Paula Gudmundson on the cover of her debut album (from the album’s Web page on Amazon.com)

This past November MSR Classics released the debut album of Minnesota-based flutist Paula Gudmundson. The full title of the album is Breaking Waves: Music by Swedish Women Composers. Anticipating that just about anyone encountering this title will associate it with Lars von Trier, Gudmundson’s notes for the accompanying booklet make it clear that “Breaking Waves” was the title of an orchestral composition by Swedish composer Helena Munktell (1852–1919).

Munktell’s music is not included on this album. However, the three composers whose works Gudmundson performs are her contemporaries: Laura Netzel (1839–1927), Elfrida Andrée (1841–1929), and Amanda Röntgen-Maier (1853–1894). The major works on the album are three-movement sonatas by Andrée and Röntgen-Maier. Netzel is represented by several short pieces, three of which are collected in her Opus 33 suite.

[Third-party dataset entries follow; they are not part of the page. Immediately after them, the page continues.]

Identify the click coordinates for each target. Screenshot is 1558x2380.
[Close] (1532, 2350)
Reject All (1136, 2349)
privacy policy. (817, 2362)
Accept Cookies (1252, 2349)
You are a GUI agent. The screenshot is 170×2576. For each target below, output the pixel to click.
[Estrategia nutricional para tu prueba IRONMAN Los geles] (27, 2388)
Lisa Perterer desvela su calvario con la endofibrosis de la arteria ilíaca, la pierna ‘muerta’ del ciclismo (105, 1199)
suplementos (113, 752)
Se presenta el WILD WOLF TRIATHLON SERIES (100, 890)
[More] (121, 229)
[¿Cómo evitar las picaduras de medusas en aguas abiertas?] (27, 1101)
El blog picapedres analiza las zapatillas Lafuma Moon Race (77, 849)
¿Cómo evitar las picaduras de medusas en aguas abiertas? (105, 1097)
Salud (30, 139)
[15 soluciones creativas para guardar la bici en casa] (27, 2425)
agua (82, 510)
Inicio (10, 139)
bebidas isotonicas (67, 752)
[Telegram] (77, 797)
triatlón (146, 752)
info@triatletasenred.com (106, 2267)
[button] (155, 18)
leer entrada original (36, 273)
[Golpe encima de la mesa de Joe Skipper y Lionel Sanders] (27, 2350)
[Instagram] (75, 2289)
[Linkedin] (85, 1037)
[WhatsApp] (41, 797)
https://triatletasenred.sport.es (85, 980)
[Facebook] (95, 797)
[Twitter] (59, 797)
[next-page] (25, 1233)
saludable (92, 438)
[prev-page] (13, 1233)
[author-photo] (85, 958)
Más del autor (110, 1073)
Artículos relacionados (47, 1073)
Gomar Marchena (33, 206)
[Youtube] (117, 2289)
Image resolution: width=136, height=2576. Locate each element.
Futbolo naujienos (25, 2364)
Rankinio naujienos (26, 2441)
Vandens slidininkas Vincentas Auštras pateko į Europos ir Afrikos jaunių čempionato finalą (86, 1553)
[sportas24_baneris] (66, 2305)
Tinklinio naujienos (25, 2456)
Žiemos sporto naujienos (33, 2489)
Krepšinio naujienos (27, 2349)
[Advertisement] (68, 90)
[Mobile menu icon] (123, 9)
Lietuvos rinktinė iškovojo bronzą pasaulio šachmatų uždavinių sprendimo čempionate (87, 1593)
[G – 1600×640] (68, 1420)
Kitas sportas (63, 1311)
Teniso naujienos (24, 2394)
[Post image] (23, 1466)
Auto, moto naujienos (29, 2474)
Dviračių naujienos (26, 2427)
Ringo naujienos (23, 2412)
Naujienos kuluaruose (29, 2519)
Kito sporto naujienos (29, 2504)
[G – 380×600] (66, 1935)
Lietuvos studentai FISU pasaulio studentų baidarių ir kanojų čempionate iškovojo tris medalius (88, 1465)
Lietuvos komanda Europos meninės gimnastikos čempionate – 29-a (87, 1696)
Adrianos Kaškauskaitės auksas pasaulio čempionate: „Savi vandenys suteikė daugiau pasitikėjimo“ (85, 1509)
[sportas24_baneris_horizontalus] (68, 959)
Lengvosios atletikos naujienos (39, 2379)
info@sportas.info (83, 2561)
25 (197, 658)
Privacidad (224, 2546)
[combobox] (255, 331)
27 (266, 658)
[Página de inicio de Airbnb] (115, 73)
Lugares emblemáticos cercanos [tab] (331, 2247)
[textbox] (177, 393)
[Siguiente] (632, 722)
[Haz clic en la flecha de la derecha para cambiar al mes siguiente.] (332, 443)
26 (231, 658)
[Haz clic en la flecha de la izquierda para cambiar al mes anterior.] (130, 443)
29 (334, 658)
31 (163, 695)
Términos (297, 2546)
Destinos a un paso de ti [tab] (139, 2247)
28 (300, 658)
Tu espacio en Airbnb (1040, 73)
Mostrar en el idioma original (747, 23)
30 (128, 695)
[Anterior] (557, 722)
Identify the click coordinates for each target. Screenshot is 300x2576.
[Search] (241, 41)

Gudmundson is accompanied at the piano by Tracy Lipke-Perry. However, the Netzel suite is the only piece composed for flute and piano. All of the other selections are based on transcriptions prepared by Carol Wincenc and Gudmundson herself.

The compositions themselves date from different periods of the nineteenth century, a period that saw prodigious changes between the early career of Ludwig van Beethoven and the established tone poems of Richard Strauss. It is therefore more than a little disappointing that there is an almost innocuous uniformity that pervades Gudmundson’s album. In the broader scope of music history, we know that there were several adventurous composers. (One of them probably had some of her works published under her brother’s name.) However, Breaking Waves leaves one with the impression that such adventurism never ventured as far north as Sweden.

The result is an album that offers some valuable data points for a more thorough account of musical practices in the nineteenth century without necessarily providing engaging or satisfying listening experiences.